Directions => Repeat the records below exactly, leaving out any pictures.

Data provided =>

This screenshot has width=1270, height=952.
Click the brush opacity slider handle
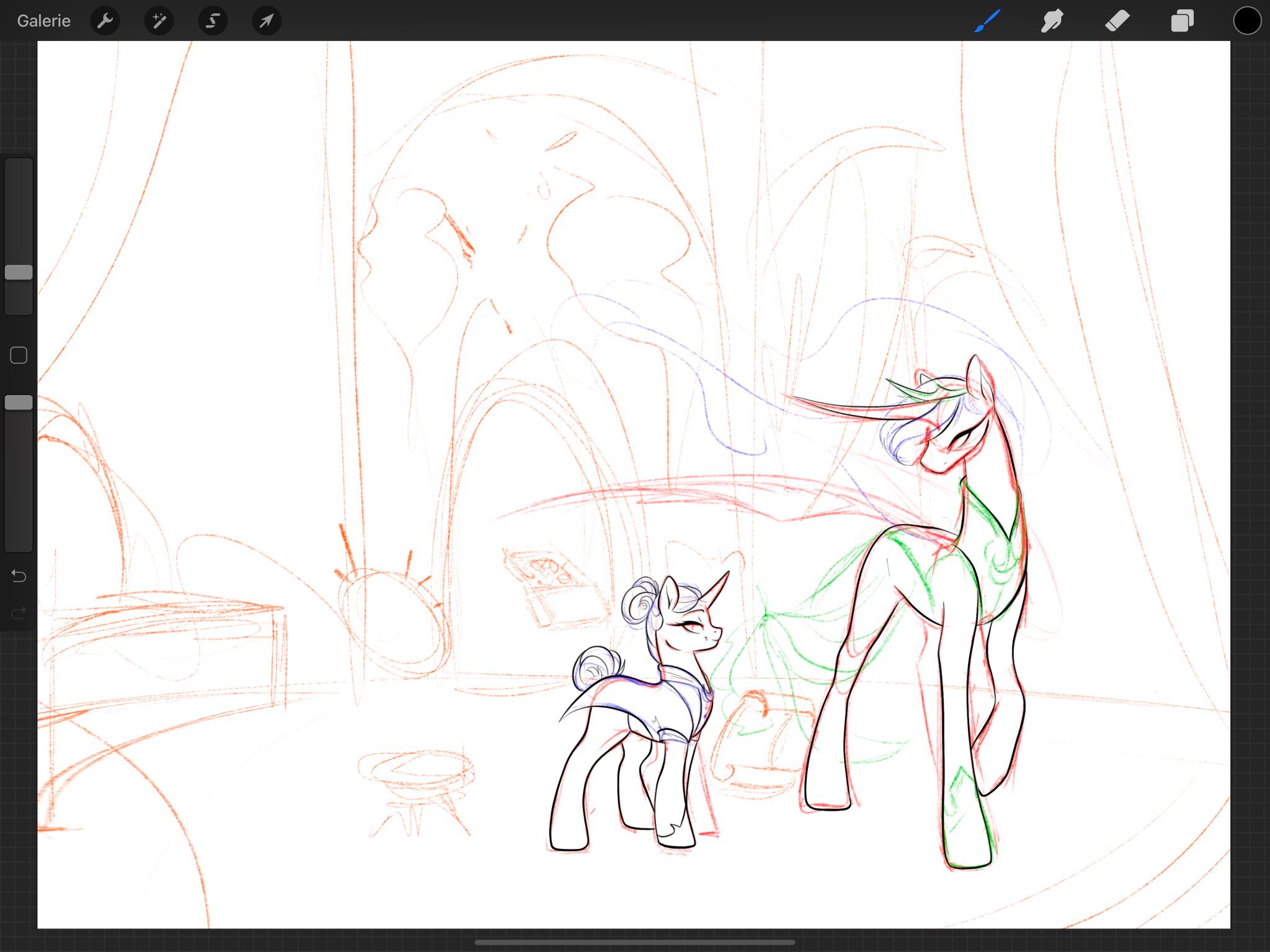[x=19, y=403]
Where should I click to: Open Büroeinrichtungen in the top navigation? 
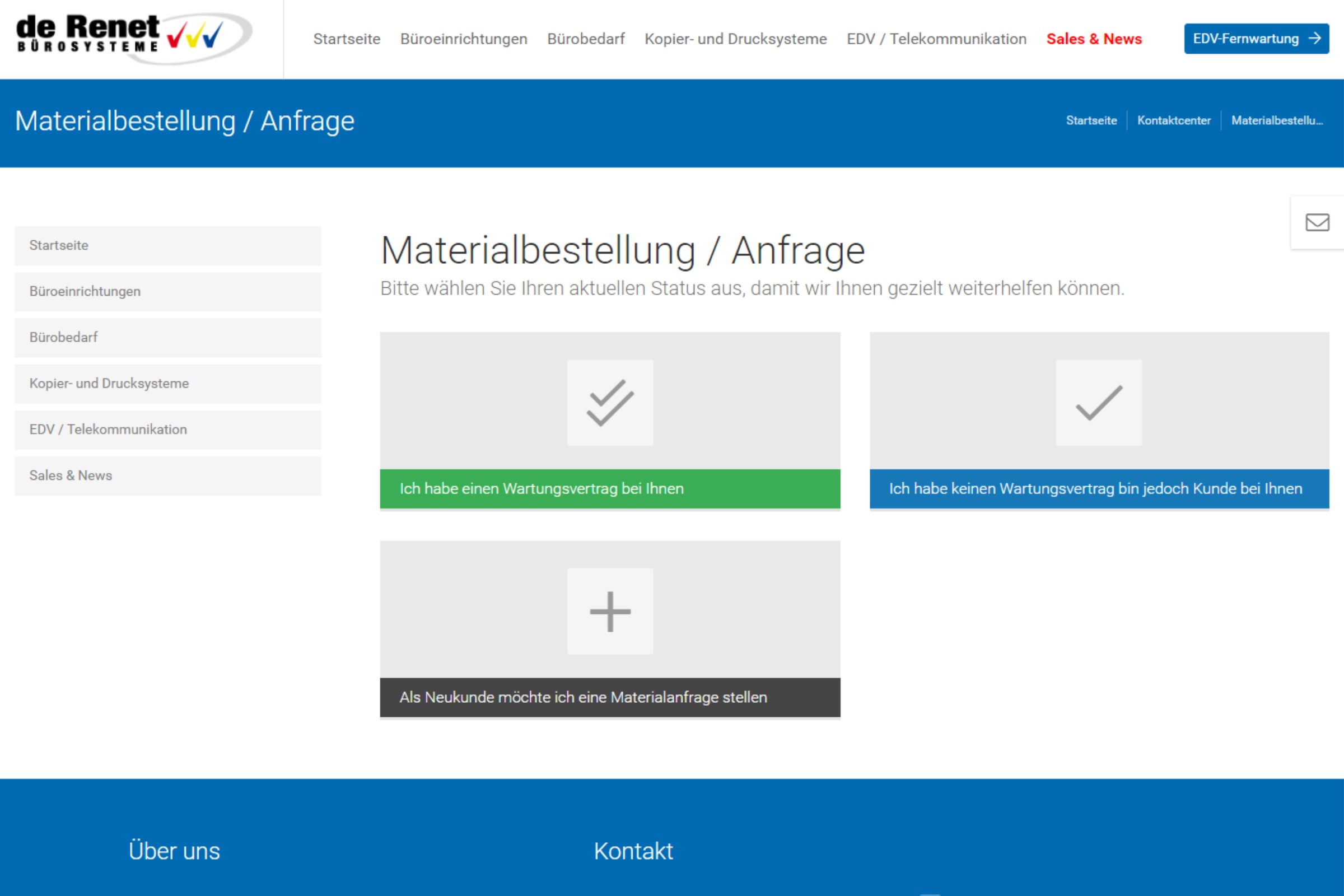[464, 39]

Task answer =>
This screenshot has width=1270, height=952.
Click the brush opacity slider handle
[x=19, y=403]
Where should I click to: Open Büroeinrichtungen in the top navigation? 
[464, 39]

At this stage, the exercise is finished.